I sat on that for 4 weeks—FOUR STUPID WEEKS, Emma. Again, I was thinking it had to do with hormone changes going on in my body at my young age of 29…ok, 38. One night, I was doing a self exam because the pain was still there, and I felt what I thought was a tiny bead. I had your dad feel too, and he agreed that it was time for me to make the mammogram appointment (honestly, your dad had wanted me to get it done immediately—I made the choice to put it on the back burner.)
On his birthday, I spent the morning getting tests done. The mammogram showed nothing and the ultrasound images looked like cysts—not traditional masses. However, Dr. Thurmond did not like the fact that I had new pain (FYI, only 3.3% of breast cancer patients experience pain) and that I could pinpoint a very specific location. So I spent the afternoon getting biopsied. It was a LONG ASS few days until hearing from them on Monday. Baby, the words “You have early stage breast cancer” were words that I had dreaded my entire life. Emma, YOU were the first thing I looked at, playing on the floor in front of me. I went into mama bear mode and thought 2 things: I WANT THEM GONE and I WILL SPEND MY LIFE TEACHING YOU HOW TO BE AWARE OF YOUR OWN BODY, TOO, BECAUSE NOW I FEAR THIS FOR YOU. I met my surgeon later that day to find out my options but needed to get through an MRI first to make sure that it really was just in this isolated spot and not elsewhere. That was confirmed 2 days ago.
Baby, here were my choices: 1. 6 weeks of radiation, 5x/week, with a lumpectomy, cancer drugs for the rest of my life, and mammograms/ultrasounds/constant fear every 6 months for the rest of my days or 2. Go the mastectomy route where they take everything, no radiation, no drugs, and never have to worry about it again. S-O-L-D. I have ALWAYS said that if/when this happens to me, I will “Angelina Jolie that shit.” Little did I know that I would be able to call my own shots and have the choice to be my own advocate for this decision. This is happening within the next 2-3 weeks. While it’s going to be a long road, I cannot tell you how beyond BLESSED we are. I have been flying high, and you can ask anyone who has been around me during these last few days how true that is. Emma, I need you to hear me on this: WE ARE SO BLESSED.

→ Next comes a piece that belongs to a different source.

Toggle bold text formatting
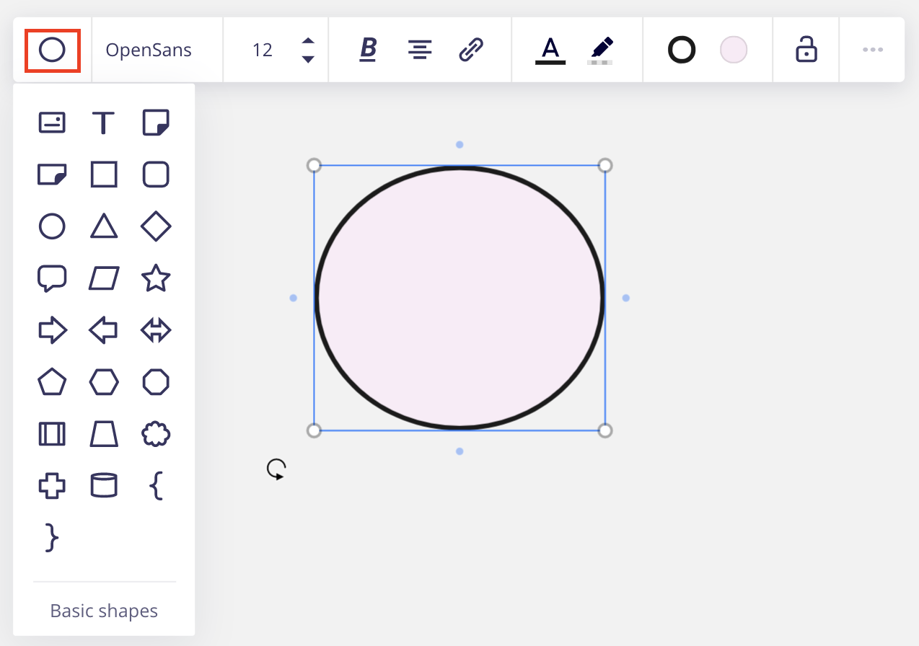919x646 pixels. pos(368,50)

The doctors are still trying to piece this all together: pain, specific location, no signs on mammogram/ultrasound, healthy, etc. Here is the bottom line and a direct order from your mama: DO NOT DISMISS THINGS THAT DON’T FEEL RIGHT FOR YOUR BODY. YOU MUST PAY ATTENTION TO THE FIRST SIGNS OF ANYTHING. While I don’t want you to become a fearful hypochondriac, I do want you to be aware that this is a part of our family, and I need you to take this very seriously. The fact that I’m only 38 confirms this for you. I’ve said 2018 was going to be our family’s year and, in fact, it is….just in a much different way than I originally had envisioned. Now, we get to be a testimony to so many about the importance of not dismissing, not waiting, not living in denial. That means we share this with as many people as possible. This is the year we spread the message to take care of ourselves first before we can truly take care of others.
I love this quote by Rudy Francisco: "Perhaps we should love ourselves so fiercely that when others see us, they know exactly how it should be done.” AMEN to that, Em. I’ve also said that everyone has a story to share and we are just waiting for someone to go first. Your mama is up for this challenge.
With that being said, I have to thank you. Thank you for being my purpose. Thank you for being my reason why. Thank you for showing me how to take the utmost care of myself. We’ve got this.